Bib pick-up, $100 donation. Hope others matched my gift ❤
8am Start. RD Cat Schwartz read a note from one of last year’s participants. Sadly he passed away Saturday morning (literally yesterday). Remember why we’re doing this & remember to smile (her words of encouragement).
Sported a hydration vest today – no cup event. Less than 4 miles of town/suburbia roads. Picked up Foothills Trail, a scenic bike path parallel Hwy 162. Unlike Colorado bike paths, this trail was well-treed (lotta overhanging greenery). Zagged thru tree nurseries & berry farms, trekked alongside the Puyallup (& later Carbon) River. Urban-ran ‘cross [the town of] Orting, before rejoining Foothills Trail mile-half from the turnaround.
Mentally significant/symbolic turning the Half. Chalked on pavement: ‘big C’ & an arrow. Simple marker but something much bigger rattling in MY head. Less than a year ago I was undergoing chemo. Today, once around ‘the big C’ (circled the pavement) & kept running – I moved on, as I now have with life. HUGE scary part of my past [cancer] but time to let go & move on. Done.
Slowed significantly 2nd Half. Skies drizzled, air felt heavy. No gas in the tank – common complaint all Fall. Counted only 3 ahead of me first Half. At least twice that number passed on the 13-mile return. Ho, hum. But not really ‘bout the run today, huh?
Finished 4:45, 4:46-ish I think. Marathon #104, 2nd in Washington. (No official results yet, will post later).

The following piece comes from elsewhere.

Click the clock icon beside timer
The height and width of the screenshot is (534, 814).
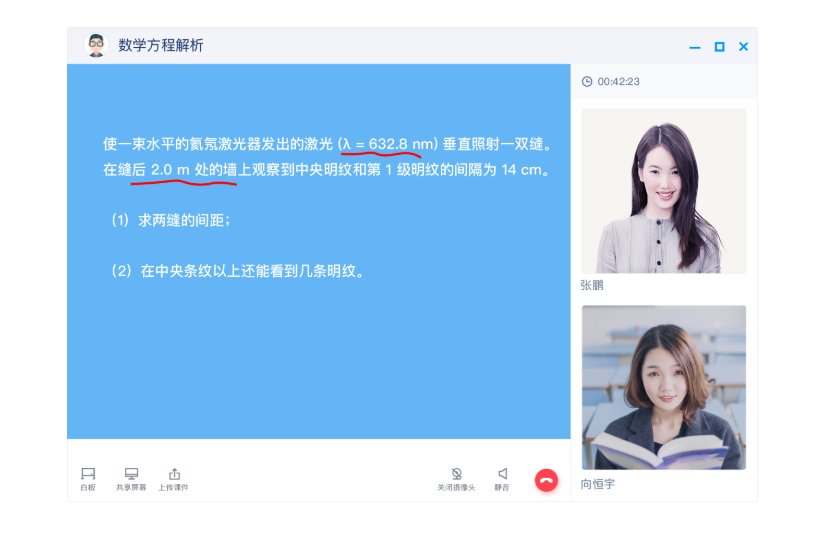point(587,81)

After party? Warmed inside ‘the Roost’, Cockrell Farms’ Tasting Room. FIRST RATE cider, AWESOME post-race chili.
Next weekend, the Buckeye Marathon – scored a cheap (sub $100) flight to Phoenix. Happy day 🙂
2017 big C Marathon
Name Bib# Finish Time
Kyle Saxe 33 3:35:44
Wendy Hawthorn 24 3:41:27
Shawna Punzalan 19 3:44:54
Chris Owens 32 3:45:39
Jean-Gael Reboul 18 3:58:43
Dan Bucci 38 4:06:12
Scott Sebelsky 37 4:06:12
Rikki Bogue 4 4:10:02
Tom Owen 17 4:26:18
Andy Fritz 6 4:30:13
Nancy Patel 28 4:45:11
Keenan Haga 10 4:46:35
Several of you have asked that we create a Paypal account so you and/or your friends and relatives can donate. Well, it is done – the account is: thebigcmarathon@gmail.com And as always, 100% of profits goes to Fred Hutch Cancer Research. Thanks! Cat.
- Cockrell Cider Farms, day’s marathon Start & Finish
- 8-mile mark
- 2,017 miles in 2017!
- ‘nother Apple watch fail. Frustrating. Garmin in 2018?
- meanwhile, friend Sarah completed HER 2017 running goal & just in time — she’s 9 months pregnant. Yikes!